EXERCISE BRIEF: What lines in the material hold the string "Select"? Return every one of them.

MATERIAL SHOWN:
= = = =
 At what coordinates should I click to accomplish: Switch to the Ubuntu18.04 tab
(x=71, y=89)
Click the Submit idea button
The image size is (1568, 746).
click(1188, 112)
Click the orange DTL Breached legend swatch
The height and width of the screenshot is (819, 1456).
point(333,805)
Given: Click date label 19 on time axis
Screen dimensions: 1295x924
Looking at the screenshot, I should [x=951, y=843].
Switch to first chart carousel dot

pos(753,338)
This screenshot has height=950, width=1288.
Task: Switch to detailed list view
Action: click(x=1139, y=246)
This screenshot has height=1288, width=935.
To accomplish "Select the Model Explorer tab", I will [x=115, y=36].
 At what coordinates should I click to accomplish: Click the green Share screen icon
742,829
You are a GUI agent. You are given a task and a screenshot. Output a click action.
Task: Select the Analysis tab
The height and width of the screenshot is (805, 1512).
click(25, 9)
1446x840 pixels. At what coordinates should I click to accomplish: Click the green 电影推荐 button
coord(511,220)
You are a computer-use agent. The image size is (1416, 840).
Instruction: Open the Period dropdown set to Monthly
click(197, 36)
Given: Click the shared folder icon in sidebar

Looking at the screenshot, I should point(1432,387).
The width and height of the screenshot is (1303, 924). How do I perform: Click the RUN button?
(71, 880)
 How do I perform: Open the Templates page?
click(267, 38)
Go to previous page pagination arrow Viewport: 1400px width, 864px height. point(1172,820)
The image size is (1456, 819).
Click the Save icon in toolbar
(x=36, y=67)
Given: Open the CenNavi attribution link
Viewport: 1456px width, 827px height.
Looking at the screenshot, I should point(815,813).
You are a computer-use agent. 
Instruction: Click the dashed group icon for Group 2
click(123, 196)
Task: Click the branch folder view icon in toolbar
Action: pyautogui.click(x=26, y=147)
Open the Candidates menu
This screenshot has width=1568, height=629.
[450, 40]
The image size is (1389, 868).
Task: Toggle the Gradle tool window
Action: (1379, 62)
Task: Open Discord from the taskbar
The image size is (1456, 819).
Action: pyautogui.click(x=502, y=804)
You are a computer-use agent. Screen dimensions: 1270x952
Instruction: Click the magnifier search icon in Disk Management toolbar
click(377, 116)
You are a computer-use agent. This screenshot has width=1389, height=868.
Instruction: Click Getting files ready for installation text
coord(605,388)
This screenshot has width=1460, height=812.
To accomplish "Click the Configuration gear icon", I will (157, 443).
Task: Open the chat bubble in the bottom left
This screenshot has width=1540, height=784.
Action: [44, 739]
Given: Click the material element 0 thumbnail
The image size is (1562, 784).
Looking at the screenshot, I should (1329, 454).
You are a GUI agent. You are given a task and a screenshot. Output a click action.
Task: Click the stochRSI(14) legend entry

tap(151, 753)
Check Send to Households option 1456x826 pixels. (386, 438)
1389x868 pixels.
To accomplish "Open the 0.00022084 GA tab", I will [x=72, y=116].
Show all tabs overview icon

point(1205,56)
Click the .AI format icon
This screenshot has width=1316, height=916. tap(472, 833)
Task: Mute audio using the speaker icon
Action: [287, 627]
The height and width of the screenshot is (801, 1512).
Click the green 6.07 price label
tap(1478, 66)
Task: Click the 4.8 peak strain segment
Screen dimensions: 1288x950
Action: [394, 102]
= = = =
REPLY:
To accomplish "Select the Model Explorer tab", I will [x=115, y=36].
Task: Select the Analysis tab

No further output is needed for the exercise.